Diferenciar o HDES não é deixar de diferenciar os outros dois hospitais

Luís Maurício, presidente da Comissão de Análise - Programa Funcional do Hospital Divino Espírito Santo (HDES)



O incêndio de maio de 2024 desencadeou um processo de discussão sobre o futuro do HDES, mas o relatório aponta que o edifício já estava obsoleto. Quais os principais problemas que apresentava? 

Até à altura do incêndio, daquilo que é do meu conhecimento, o conselho de administração e a tutela tinham um conjunto de investimentos previstos para ultrapassar alguns dos seus constrangimentos, nomeadamente na área de urgência, na área do Bloco Operatório e na área de ambulatório que já era, antes do incêndio, muito limitada tendo em conta que, desde que o hospital foi inaugurado, o número de recursos humanos - médicos e de enfermagem - cresceu muito. Por exemplo, na área de ambulatório, houve a necessidade de subdividir o espaço dos gabinetes, para que médicos e enfermeiros pudessem estar em condições de trabalhar. O incêndio veio pôr a nu essas situações, mas também criar uma oportunidade para que se tenha melhores condições de trabalho e se oriente o hospital numa perspetiva de futuro. 

O Hospital de Ponta Delgada, segundo o seu relatório de contas de 2024, tem 2124 profissionais, dos quais 16% são médicos. Uma população de enfermagem que corresponde a 29,19% desses 2124 profissionais ou colaboradores do hospital na sua totalidade, e não estamos aqui a contar com os prestadores de serviço.
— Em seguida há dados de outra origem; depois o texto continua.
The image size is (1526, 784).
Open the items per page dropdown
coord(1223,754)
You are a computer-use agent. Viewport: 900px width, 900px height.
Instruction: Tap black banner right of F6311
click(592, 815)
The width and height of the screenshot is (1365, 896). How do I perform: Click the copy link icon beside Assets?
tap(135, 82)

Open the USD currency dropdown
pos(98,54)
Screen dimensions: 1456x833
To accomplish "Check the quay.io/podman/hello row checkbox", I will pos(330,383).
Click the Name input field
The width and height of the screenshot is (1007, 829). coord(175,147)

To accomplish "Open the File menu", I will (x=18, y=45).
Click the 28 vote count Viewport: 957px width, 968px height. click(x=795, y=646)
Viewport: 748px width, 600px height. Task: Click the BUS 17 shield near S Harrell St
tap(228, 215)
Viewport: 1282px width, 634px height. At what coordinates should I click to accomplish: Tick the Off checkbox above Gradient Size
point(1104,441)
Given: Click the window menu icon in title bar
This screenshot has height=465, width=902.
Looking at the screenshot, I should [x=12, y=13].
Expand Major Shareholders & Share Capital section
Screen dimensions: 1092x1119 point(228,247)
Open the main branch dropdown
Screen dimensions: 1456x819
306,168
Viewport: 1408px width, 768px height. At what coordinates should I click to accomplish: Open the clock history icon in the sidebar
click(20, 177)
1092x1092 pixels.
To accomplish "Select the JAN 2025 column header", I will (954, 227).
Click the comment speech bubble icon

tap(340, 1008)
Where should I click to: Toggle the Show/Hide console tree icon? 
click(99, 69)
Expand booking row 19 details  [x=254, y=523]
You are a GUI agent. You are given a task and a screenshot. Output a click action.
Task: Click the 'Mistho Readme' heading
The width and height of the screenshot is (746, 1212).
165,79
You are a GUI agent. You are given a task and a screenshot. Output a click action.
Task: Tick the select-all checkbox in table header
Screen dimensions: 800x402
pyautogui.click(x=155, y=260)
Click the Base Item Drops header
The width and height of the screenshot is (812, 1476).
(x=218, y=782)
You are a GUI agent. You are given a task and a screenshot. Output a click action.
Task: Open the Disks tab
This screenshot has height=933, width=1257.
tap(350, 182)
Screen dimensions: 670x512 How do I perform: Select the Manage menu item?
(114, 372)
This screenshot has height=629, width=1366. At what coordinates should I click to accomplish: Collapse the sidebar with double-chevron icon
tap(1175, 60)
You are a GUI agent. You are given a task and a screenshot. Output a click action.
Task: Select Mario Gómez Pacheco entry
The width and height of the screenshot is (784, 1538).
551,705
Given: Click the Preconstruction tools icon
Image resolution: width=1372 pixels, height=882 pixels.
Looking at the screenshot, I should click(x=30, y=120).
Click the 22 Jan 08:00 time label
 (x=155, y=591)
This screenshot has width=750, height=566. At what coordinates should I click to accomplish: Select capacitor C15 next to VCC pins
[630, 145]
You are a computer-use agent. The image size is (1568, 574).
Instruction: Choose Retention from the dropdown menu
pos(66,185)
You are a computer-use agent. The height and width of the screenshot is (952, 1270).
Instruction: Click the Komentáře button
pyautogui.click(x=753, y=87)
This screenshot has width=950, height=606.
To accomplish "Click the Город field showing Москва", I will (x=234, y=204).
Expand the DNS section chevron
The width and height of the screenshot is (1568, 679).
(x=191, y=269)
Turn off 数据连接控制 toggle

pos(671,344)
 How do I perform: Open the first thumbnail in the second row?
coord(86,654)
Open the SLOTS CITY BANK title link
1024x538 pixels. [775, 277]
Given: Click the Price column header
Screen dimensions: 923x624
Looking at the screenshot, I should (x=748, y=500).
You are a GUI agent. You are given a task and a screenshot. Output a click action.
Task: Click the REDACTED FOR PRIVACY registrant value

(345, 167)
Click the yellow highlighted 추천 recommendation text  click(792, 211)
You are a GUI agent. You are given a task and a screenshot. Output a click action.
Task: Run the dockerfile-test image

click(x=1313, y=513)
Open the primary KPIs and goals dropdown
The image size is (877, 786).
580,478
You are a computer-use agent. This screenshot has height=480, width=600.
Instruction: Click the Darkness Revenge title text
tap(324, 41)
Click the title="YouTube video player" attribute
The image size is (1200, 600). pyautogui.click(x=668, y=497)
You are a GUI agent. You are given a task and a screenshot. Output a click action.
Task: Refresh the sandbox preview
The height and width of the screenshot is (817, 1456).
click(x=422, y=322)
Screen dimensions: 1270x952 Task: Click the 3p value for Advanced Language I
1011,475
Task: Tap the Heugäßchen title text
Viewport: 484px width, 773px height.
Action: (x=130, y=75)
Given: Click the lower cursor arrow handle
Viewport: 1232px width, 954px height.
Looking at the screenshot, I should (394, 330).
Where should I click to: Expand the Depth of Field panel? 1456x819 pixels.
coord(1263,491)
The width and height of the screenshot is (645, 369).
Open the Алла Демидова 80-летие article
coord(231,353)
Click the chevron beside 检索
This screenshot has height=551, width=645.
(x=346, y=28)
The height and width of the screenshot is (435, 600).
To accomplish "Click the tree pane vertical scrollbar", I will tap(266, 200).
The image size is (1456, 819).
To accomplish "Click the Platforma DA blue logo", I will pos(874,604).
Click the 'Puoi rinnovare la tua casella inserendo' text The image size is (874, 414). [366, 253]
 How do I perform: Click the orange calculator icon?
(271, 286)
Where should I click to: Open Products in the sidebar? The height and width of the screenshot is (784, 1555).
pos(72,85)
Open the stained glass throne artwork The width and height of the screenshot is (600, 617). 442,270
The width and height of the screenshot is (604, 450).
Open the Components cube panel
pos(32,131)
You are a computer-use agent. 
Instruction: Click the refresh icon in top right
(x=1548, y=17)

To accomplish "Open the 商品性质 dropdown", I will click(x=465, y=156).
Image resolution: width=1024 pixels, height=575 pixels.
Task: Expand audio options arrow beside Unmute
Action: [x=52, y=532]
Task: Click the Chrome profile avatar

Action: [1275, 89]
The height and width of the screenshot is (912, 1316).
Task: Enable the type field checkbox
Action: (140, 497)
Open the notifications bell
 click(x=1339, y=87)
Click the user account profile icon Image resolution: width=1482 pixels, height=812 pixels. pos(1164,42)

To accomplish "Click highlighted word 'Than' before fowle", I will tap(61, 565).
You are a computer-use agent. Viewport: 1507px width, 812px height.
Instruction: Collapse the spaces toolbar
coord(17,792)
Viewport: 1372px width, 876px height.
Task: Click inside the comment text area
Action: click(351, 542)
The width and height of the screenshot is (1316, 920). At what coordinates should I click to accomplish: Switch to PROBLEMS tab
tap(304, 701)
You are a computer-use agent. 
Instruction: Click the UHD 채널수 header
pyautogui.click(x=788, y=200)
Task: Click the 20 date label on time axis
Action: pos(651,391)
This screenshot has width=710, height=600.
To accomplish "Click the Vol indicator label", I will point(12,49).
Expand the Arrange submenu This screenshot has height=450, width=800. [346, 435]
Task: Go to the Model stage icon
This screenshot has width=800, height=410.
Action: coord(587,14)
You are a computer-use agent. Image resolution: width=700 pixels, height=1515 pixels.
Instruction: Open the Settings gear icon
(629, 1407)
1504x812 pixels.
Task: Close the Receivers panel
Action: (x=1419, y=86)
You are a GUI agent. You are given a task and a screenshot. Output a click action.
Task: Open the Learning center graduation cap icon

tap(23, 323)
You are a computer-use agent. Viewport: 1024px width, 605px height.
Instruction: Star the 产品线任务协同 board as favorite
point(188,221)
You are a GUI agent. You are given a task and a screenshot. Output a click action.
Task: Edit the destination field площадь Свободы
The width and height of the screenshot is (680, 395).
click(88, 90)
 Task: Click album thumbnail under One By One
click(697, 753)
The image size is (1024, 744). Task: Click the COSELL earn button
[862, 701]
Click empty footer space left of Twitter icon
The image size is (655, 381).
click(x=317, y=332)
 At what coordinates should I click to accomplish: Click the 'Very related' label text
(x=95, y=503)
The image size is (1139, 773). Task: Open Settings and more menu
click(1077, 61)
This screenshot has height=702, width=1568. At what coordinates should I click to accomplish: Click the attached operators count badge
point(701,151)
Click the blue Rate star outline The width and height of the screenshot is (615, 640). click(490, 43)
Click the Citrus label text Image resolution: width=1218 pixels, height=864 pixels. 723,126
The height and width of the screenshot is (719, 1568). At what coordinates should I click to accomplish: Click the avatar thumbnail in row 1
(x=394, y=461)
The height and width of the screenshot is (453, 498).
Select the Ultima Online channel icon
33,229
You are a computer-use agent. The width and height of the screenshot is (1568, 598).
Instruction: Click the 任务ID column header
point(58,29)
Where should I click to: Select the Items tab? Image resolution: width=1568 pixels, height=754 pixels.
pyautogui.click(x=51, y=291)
Portanto, o hospital, na verdade, em termos dos seus espaços, estava saturado, e esta situação do incêndio pôs a nu algumas situações de manutenção, mas também em termos de espaço físico e de condições para que os seus profissionais pudessem trabalhar.

Foram elaborados dois programas funcionais por empresas distintas. O que distinguiu a proposta da Antares, que 65,9% dos serviços preferiram? Não faria sentido considerar as propostas do outro programa para os serviços que o preferiram?

O Conselho de Administração solicitou a duas empresas distintas, à ARIPA e à Antares, a elaboração de programas funcionais para o futuro hospital. Houve uma esmagadora maioria, não só dos diretores dos serviços clínicos, mas também não clínicos, pelo programa da Antares, e portanto, nessas condições, a comissão assumiu como base o programa da Antares. Mas havia aspetos no âmbito do programa da ARIPA que a comissão teve em conta e que procurou adaptar aquilo que foram as suas conclusões e as propostas de trabalho. Indo, deste modo, ao encontro daquilo que os diretores dos serviços clínicos e não clínicos entendiam ser o programa que melhor expressava, no seu entendimento, as condições de trabalho que o hospital deveria ter numa projeção a 25 anos.

O que é que esta proposta daAntares tinha de melhor, em termos decaracterísticas?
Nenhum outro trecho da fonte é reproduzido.